Input data Block Start
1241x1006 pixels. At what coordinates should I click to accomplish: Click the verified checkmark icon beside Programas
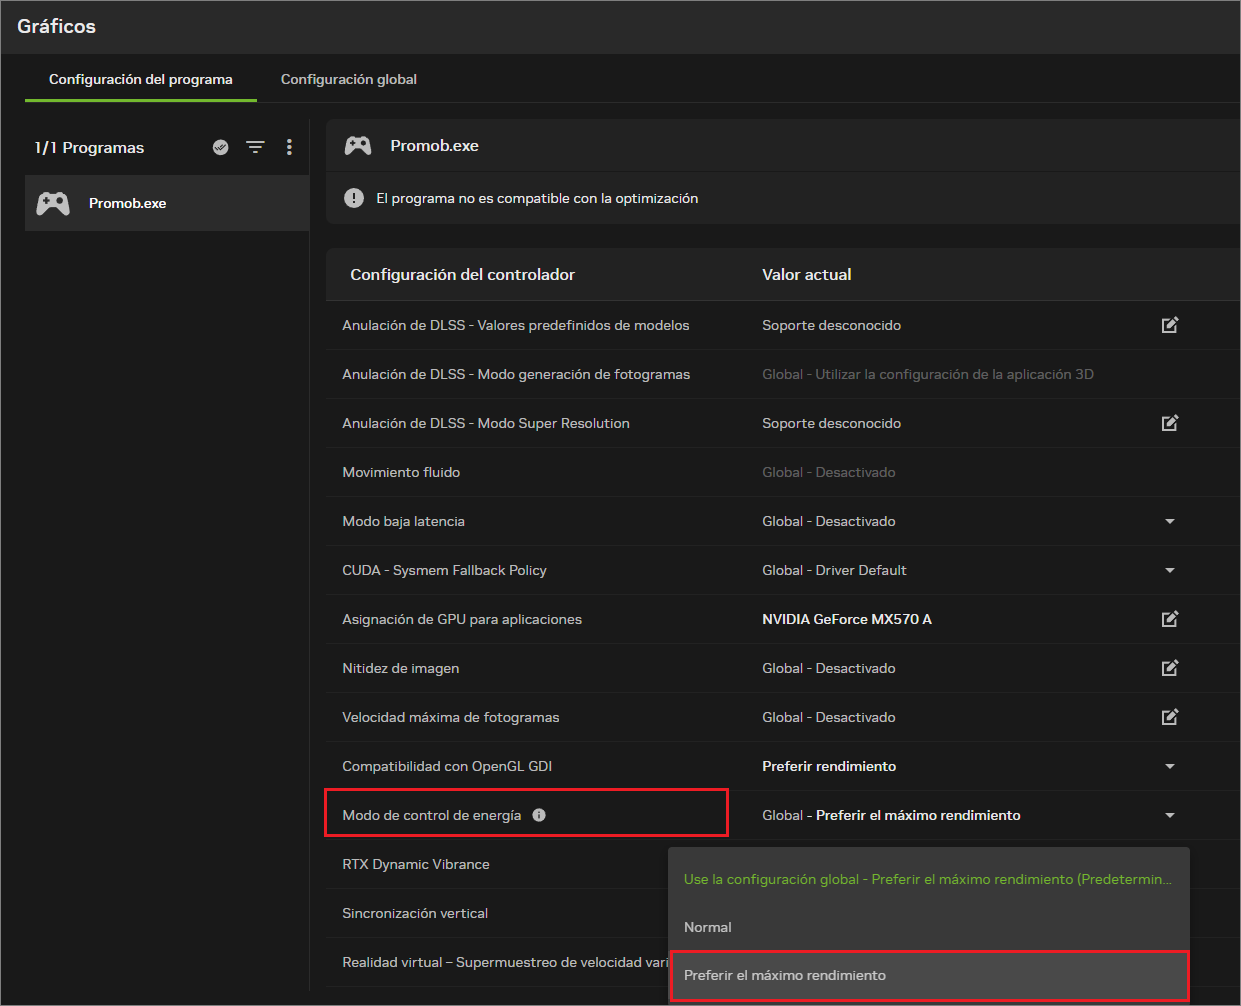(221, 147)
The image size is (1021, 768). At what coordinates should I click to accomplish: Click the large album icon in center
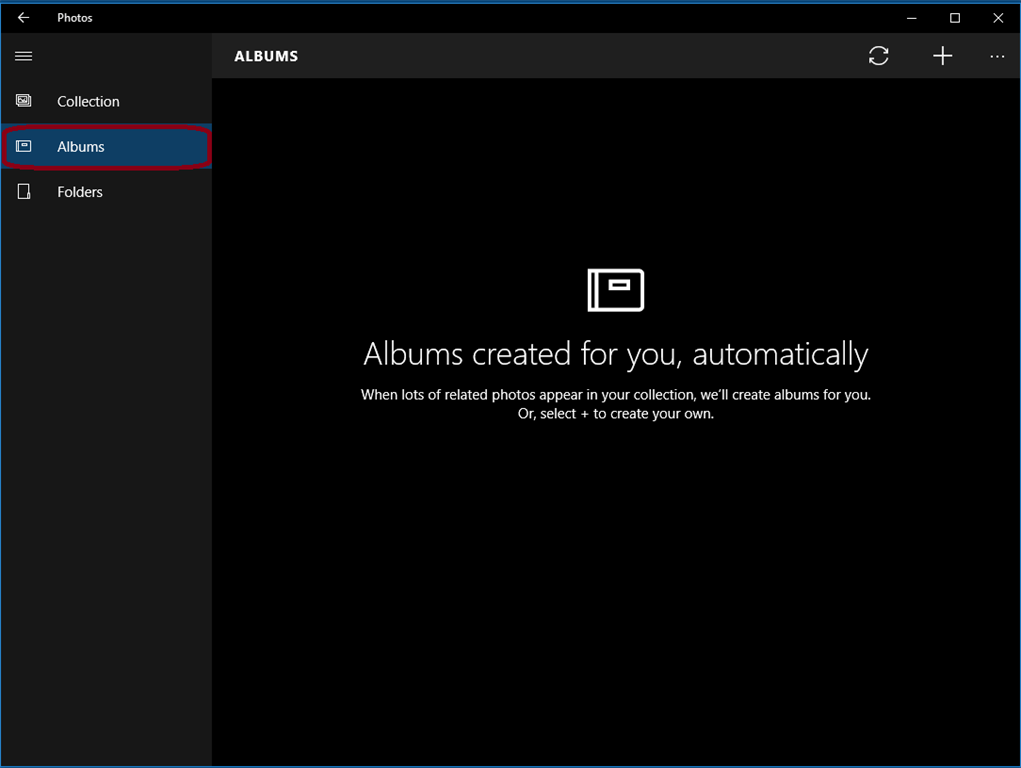pyautogui.click(x=615, y=290)
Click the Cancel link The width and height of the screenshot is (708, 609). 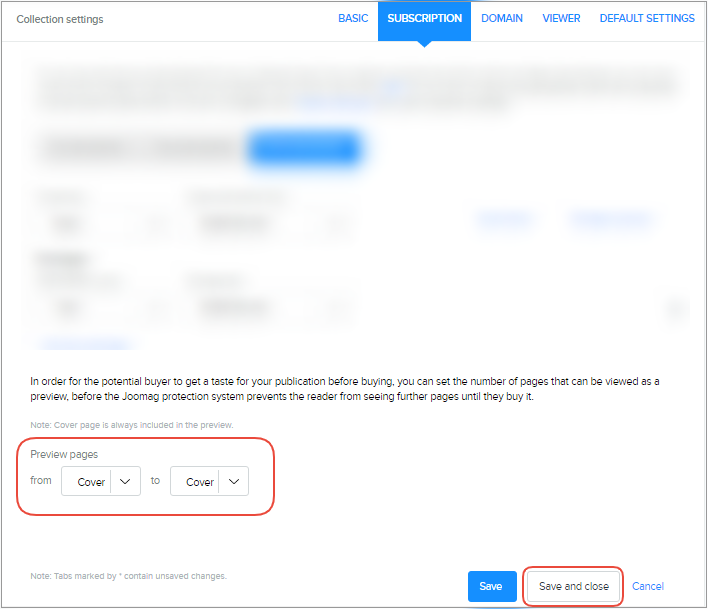point(648,586)
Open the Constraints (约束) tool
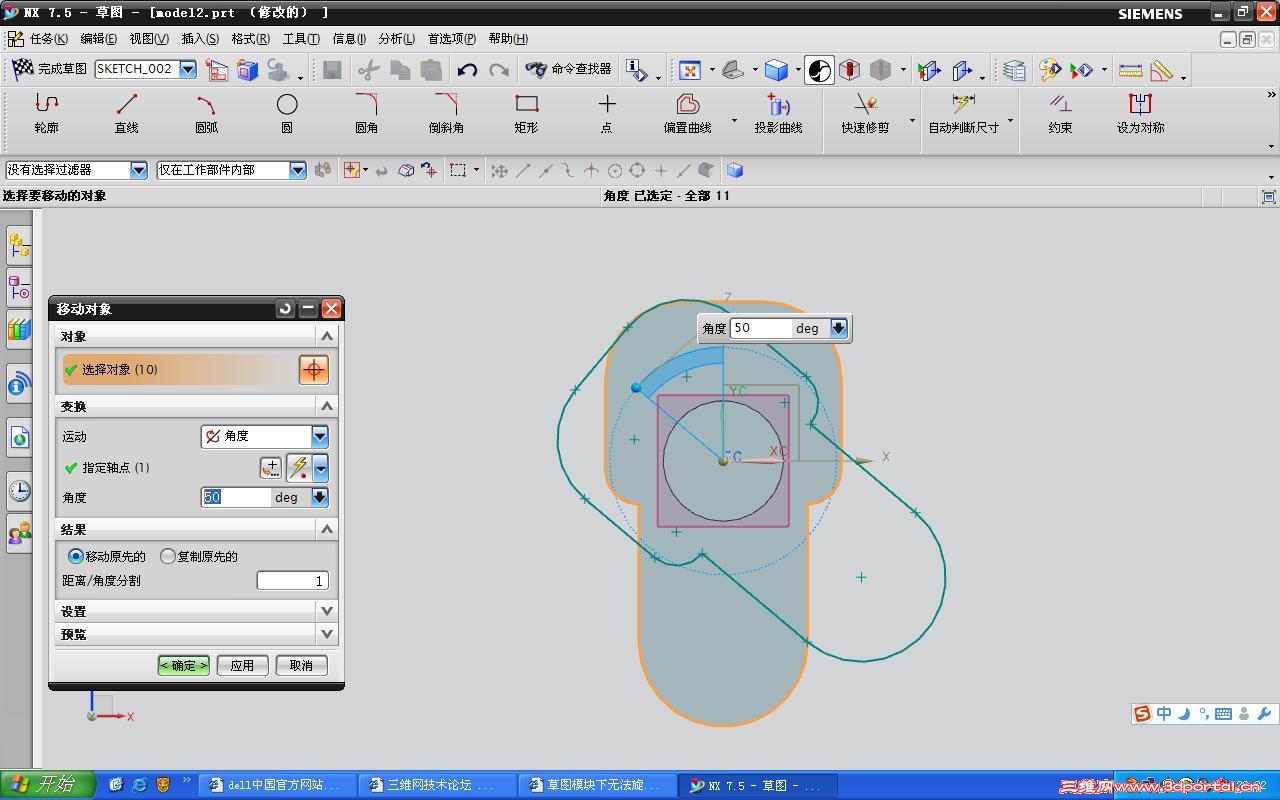Image resolution: width=1280 pixels, height=800 pixels. pos(1060,113)
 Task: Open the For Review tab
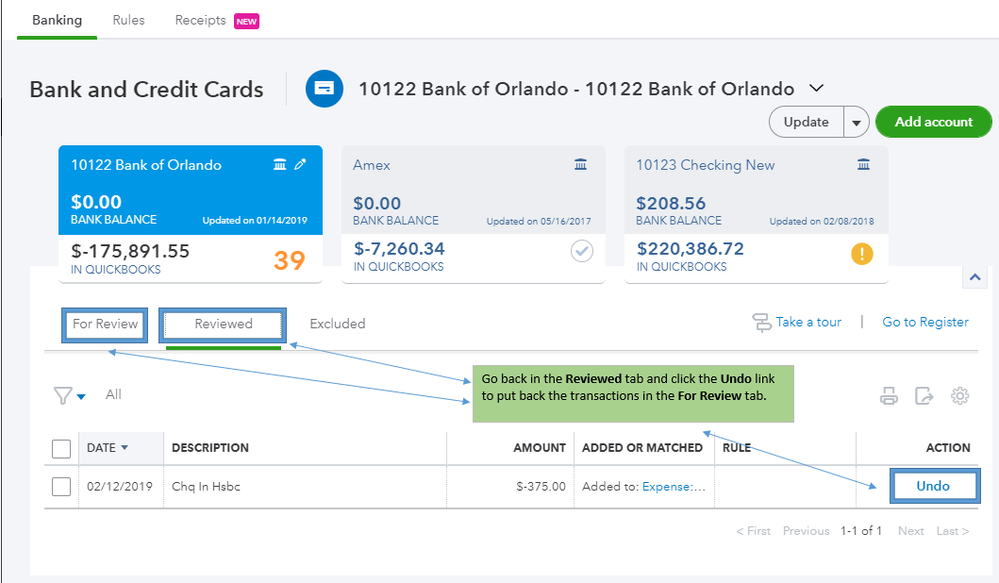tap(105, 324)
Input data Block End
■ **What this task involves**:
Your response should consist solely of the lines from the line with "Open the Constraints (约束) tool" through the last line of the entries above, printed exactly and without pictures.

■ **Expected answer**:
Open the Constraints (约束) tool
Image resolution: width=1280 pixels, height=800 pixels. pos(1060,113)
 Task: Open the For Review tab
tap(105, 324)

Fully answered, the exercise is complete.